__EXERCISE AIM__. Search the data below for the word "preferenze" and copy each line that holds it.

Segment Start: DATA IN THIS EXERCISE

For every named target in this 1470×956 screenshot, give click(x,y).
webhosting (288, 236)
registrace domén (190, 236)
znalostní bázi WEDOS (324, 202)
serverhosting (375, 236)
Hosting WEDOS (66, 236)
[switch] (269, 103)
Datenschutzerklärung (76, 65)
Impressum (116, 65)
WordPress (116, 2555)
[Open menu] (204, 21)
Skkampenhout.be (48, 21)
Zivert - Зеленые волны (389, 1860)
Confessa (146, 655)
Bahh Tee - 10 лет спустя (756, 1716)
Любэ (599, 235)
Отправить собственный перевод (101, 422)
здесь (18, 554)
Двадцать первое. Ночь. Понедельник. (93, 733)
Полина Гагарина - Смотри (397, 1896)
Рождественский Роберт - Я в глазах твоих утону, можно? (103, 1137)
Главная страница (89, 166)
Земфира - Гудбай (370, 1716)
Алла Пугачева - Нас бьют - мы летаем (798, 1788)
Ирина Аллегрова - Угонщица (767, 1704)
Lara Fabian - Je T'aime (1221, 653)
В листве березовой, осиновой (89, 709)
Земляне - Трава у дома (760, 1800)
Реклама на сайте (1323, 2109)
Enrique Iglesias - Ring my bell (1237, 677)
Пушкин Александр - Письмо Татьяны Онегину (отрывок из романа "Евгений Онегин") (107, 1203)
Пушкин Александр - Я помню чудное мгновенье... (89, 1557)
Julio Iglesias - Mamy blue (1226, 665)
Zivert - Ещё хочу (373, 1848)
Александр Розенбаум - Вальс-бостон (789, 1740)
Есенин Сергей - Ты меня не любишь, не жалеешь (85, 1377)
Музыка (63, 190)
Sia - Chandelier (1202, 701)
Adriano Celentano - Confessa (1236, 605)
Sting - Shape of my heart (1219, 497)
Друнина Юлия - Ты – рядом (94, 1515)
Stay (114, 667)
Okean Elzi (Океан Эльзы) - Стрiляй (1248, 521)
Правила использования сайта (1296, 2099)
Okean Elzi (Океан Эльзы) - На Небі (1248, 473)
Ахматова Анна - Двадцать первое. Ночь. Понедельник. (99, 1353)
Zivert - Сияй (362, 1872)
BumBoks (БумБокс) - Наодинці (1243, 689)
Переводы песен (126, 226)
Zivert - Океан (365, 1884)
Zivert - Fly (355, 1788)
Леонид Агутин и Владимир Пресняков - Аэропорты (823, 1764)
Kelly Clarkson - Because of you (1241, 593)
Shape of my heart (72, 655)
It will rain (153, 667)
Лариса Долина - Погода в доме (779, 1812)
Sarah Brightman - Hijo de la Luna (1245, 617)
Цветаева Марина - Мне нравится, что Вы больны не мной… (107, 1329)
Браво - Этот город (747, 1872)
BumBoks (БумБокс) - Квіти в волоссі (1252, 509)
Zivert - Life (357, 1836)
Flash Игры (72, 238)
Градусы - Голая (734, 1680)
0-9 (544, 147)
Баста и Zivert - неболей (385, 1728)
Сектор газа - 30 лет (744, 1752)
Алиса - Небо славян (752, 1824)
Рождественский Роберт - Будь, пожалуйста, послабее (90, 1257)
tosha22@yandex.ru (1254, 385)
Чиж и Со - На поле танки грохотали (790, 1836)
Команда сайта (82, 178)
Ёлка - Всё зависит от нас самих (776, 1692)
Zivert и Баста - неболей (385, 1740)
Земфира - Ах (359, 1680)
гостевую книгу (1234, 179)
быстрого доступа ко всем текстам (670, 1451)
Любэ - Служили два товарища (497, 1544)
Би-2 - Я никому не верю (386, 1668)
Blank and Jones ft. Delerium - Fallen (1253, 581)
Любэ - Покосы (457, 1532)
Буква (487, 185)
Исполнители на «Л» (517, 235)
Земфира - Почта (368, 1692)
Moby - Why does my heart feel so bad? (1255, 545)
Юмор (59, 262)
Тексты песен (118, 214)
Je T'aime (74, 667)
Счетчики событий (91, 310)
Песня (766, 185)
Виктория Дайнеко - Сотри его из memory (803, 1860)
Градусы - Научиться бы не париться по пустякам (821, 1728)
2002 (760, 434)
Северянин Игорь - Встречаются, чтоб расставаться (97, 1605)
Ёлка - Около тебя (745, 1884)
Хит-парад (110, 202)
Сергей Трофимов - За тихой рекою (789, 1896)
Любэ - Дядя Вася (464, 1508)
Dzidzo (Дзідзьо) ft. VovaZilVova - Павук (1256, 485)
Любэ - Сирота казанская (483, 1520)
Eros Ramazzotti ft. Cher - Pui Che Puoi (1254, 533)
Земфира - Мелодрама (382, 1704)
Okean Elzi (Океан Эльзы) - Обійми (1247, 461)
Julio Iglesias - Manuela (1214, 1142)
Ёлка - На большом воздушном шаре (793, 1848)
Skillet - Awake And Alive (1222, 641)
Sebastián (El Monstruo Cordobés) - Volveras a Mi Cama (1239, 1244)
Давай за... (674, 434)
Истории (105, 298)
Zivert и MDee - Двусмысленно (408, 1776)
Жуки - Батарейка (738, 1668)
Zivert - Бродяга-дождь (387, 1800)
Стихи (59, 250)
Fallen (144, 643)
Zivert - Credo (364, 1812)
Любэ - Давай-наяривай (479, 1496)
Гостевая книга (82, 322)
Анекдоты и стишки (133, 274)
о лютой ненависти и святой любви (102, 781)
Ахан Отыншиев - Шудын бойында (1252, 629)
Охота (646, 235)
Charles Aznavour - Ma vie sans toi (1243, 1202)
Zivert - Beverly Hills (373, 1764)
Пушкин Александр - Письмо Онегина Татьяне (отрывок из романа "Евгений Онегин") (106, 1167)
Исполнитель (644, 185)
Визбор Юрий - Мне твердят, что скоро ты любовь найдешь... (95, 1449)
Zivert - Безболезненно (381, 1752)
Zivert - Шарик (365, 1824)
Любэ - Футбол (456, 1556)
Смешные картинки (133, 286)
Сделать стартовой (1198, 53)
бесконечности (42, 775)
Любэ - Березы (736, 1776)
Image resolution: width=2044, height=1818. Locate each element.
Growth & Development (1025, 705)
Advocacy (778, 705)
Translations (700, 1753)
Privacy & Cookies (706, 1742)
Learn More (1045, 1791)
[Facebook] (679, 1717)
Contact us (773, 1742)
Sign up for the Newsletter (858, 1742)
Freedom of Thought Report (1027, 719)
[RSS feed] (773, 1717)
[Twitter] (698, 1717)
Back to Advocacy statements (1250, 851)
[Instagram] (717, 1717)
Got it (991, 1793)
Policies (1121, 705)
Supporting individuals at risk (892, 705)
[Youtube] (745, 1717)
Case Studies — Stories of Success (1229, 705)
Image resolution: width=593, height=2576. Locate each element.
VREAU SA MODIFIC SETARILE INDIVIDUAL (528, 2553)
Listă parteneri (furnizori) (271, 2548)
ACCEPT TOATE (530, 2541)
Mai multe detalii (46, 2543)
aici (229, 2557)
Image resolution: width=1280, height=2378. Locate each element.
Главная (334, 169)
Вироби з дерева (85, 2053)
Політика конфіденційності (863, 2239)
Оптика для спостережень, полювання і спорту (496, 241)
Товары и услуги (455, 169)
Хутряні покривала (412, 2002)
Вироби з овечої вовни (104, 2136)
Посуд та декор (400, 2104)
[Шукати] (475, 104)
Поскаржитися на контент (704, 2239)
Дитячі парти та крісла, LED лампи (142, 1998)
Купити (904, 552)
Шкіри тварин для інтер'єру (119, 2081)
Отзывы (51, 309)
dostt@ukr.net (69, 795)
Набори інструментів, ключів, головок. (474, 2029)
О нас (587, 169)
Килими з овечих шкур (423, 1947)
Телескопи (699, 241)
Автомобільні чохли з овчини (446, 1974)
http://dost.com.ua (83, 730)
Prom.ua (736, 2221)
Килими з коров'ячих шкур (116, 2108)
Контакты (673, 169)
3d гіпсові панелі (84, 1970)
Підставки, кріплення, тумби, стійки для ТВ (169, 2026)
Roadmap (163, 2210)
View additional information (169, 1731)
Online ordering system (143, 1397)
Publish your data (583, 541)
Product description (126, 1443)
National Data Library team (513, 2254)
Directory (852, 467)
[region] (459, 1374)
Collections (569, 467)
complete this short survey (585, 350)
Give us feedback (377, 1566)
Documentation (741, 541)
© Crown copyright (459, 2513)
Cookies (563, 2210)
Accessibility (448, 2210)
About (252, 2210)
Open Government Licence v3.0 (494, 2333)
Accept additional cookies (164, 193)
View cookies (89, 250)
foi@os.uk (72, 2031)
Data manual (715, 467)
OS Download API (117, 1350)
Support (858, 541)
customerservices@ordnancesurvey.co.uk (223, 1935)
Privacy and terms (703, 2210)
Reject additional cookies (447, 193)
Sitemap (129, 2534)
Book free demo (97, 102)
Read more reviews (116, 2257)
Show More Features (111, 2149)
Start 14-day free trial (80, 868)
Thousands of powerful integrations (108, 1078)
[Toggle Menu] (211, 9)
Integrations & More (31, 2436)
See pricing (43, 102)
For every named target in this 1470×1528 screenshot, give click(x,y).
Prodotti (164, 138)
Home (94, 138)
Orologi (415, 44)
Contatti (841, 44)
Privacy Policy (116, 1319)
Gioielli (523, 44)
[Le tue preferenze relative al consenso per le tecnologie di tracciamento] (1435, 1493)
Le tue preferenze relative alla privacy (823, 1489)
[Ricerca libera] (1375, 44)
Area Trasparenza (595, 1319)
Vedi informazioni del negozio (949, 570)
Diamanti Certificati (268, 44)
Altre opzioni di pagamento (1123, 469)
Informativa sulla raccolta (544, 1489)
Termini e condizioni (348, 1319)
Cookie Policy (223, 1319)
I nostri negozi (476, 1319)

Segment End: DATA IN THIS EXERCISE

__FINISHED TASK__.
[Le tue preferenze relative al consenso per le tecnologie di tracciamento] (1435, 1493)
Le tue preferenze relative alla privacy (823, 1489)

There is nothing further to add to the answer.